ESCI KSP

Smart Transportation   –  Electromobility Survey and Road Map:

ST-3.1 Electromobility Organizations

The Rocky Mountain Institute, a nonprofit research and educational foundation dedicated to increasing sustainable use of resources, is leading “Project Get Ready,” aimed at coordinating different U.S. cities’ approaches to increasing plug-in readiness.

Project Get Ready has compiled a “menu” of the best practices that can help cities promote the increase of electric vehicle usage, from consumer awareness efforts to policy suggestions.  PGR currently has fourteen partner cities, including Houston, Texas and Portland, Oregon.

One of the main goals of PGR is to encourage participation by civic groups, in order to bring together community and governmental interests and to further consumer readiness for and awareness of PEV use.

The online database created by PGR includes suggestions for the various players involved in the creation of a PEV infrastructure including: municipal governments, utility agencies, local businesses, civic groups, and a variety of other organizations such as developers, schools and philanthropists.

Some American cities are far ahead of others in terms of PEV readiness; thus, Project Get Ready intends to take advantage of the strategies already being used in order to disseminate them to a wider national audience, in order to truly spread use of plug-in electric vehicles.

Project Get Ready seeks to solve four problems:

– Regional leaders often call participants and ask “how do I become a leader” and we don’t have a great answer;
– OEMs are nervous that consumers won’t adopt plug-ins because the cars will be too strange (have early-stage snafus), have high costs, and infrastructure won’t be in place;
– Infrastructure is expensive. Who will pay?
– Several cities are taking aggressive and excellent action to implement plug-ins, but their approaches and lessons learned aren’t coordinated.

These problems can be overcome if cities/regions become ecosystems that welcome plug-ins. To create such an ecosystem, incentives need to be put in ranging from financial incentives, to “luxuries”, advertising, job training, education, service, and more.

How can a city become a plug-in pioneer?

Being a pioneer in the green mobility revolution of plug in vehicles (what are plug in vehicles?) requires change from a wide variety of interwoven players. There are three steps.

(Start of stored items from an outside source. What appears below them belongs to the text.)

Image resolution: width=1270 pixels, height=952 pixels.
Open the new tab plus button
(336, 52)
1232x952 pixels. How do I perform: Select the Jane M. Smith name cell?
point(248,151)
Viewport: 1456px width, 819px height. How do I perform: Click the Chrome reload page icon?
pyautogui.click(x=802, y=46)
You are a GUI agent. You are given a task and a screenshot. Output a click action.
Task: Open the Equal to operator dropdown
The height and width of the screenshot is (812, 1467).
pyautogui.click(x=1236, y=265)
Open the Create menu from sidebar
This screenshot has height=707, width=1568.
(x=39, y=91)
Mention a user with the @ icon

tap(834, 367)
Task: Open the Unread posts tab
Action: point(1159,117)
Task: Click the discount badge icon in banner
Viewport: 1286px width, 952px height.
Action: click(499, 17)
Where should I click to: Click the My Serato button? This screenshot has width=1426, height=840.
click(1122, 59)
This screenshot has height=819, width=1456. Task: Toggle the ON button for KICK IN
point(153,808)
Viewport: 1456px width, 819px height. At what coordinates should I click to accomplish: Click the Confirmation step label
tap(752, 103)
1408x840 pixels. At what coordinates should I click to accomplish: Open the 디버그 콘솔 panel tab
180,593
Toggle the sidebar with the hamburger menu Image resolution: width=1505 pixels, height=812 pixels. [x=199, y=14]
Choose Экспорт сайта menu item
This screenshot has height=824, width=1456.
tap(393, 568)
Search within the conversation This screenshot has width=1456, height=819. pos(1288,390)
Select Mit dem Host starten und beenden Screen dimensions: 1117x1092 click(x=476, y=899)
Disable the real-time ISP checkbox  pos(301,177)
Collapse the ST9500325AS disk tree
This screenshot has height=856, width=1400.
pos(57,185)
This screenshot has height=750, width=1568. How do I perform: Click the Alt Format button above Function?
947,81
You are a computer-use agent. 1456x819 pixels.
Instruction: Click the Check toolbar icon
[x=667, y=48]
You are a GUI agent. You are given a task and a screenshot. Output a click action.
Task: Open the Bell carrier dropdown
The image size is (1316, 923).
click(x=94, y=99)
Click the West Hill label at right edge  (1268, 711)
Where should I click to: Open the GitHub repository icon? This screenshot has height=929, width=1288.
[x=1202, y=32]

  1. Get Ready: form a coalition of leaders in your community, including (but not limited to) utilities, municipal government, citizen activists, auto dealers, transportation authorities, local employers. Select a “champion” for your coalition.
  2. Get Set: Create a charter, or five year plan, for your city readiness with clear goals and milestones. Get coalition members to sign on and commit necessary time and funds to make it happen. Project Get Ready’s menu can provide a foundation for this charter, which you can amend to fit your own community.
  3. Go!: Start executing your charter.

Project Get Ready will:

  • Create a dynamic “menu” of strategic actions that city and regional leaders can inact to be a plug-in pioneer, based on input from technical advisers and cities already engaged in implementing plug-ins. In this menu, RMI will analyze the “business case” for each action from the perspective of several key stakeholders (city gov’t, employers, consumers, etc.)
  • Provide a web database of all national (and some international) plug-in readiness activities.
  • Work one-on-one with at least 5 cities on creating their coalitions and charters.
  • Convene at least 20 cities as well as technical players regularly to discuss their lessons learned and best practices, and report these conversations on our website and materials.
  • Some of our partner cities will have their own plans underway, others will be starting from the ground up.
  • Provide a benchmark that will allow cities/regions to “prove” that they are ready for mass adoption of PHEVs/EVs, and have taken meaningful steps to support this critical green technology (this may take the form of a seal of approval or certification like the LEED system that gauges readiness).
  • Document the progress made by participant cities in order to help quantify future demand and make it more transparent to industry (how much, where, and what type of support to expect) for PHEVs/EVs.
  • Provide helpful background and educational material on plug-in readiness.